Making a federal case

Can I even get divorced? In Loving v. Virginia, Chancellor Jeffrey Atherton had to conclude that he lacked jurisdiction since the Supreme Court has now defined marriage.

The conclusion reached by this Court is that Tennesseans have been deemed by the U.S. Supreme Court to be incompetent to define and address such keystone/central institutions such as marriage, and, thereby, at minimum, contested divorces, …

In the decision for Obergefell v. Hodges, Justice Kennedy wrote the majority opinion that ventured into how people feel instead of what they are obligated to do:

No union is more profound than marriage, for it embodies the highest ideals of love, fidelity, devotion, sacrifice, and family. In forming a marital union, two people be- come something greater than once they were. As some of the petitioners in these cases demonstrate, marriage embodies a love that may endure even past death.

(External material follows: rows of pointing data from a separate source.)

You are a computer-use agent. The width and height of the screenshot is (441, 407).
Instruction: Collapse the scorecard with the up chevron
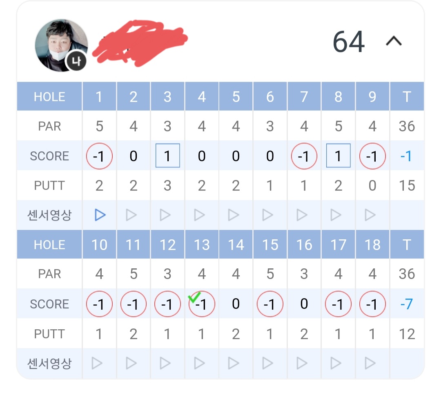pos(394,41)
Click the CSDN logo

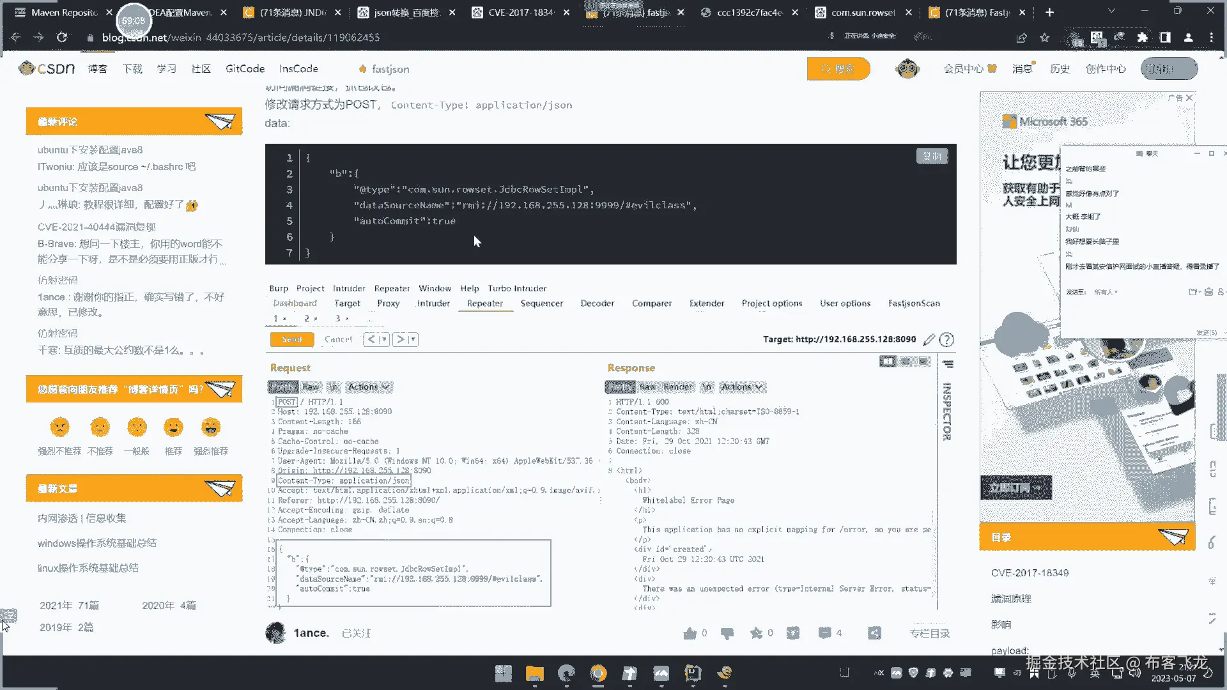tap(47, 68)
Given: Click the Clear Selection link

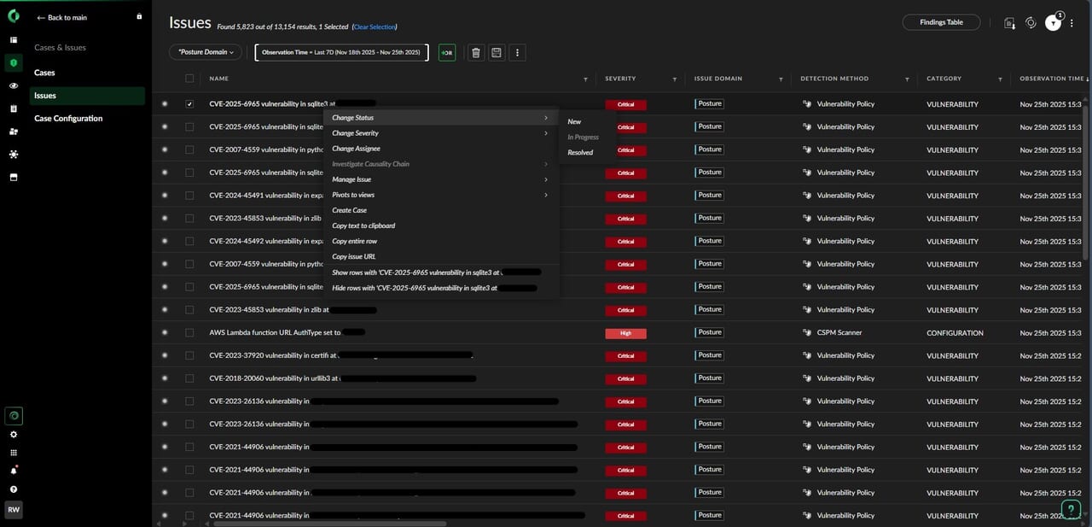Looking at the screenshot, I should pos(375,27).
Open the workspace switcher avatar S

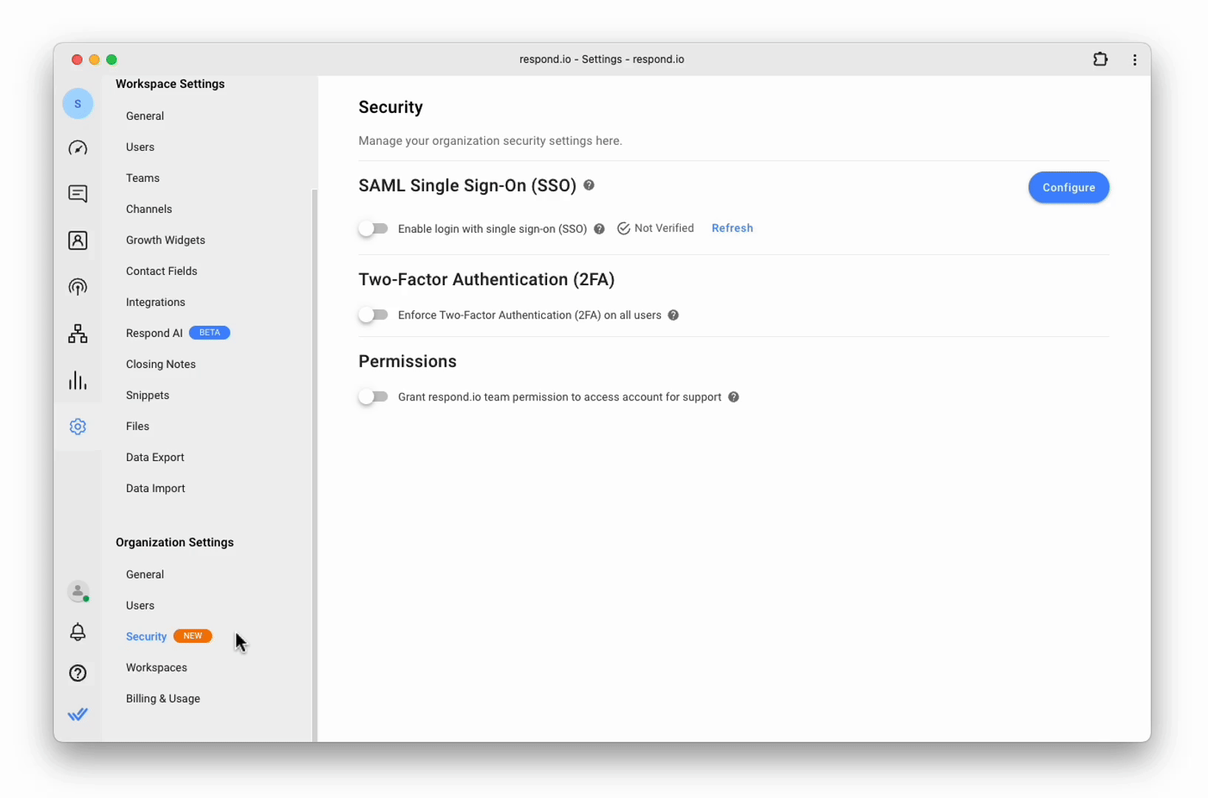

Since this is now the interpretation of the Constitution, I should have an action for failure to love, failure to be faithful and devoted, and failure to sacrifice. Now that the federal government has created a definition and listed components that create a marriage, there’s a problem. Although I support gay marriage (and civil unions between non-sexual couples, and anyone else who wants to enter into the property contract that I’m now in the middle of contesting), the Supreme Court did the good thing for the wrong reasons. They have no business telling us what to think or feel. Regulating behavior is not a problem, but telling us that we have to love each other to get married is none of their business. Many of my friends didn’t marry for love. Kennedy says they are doing it wrong.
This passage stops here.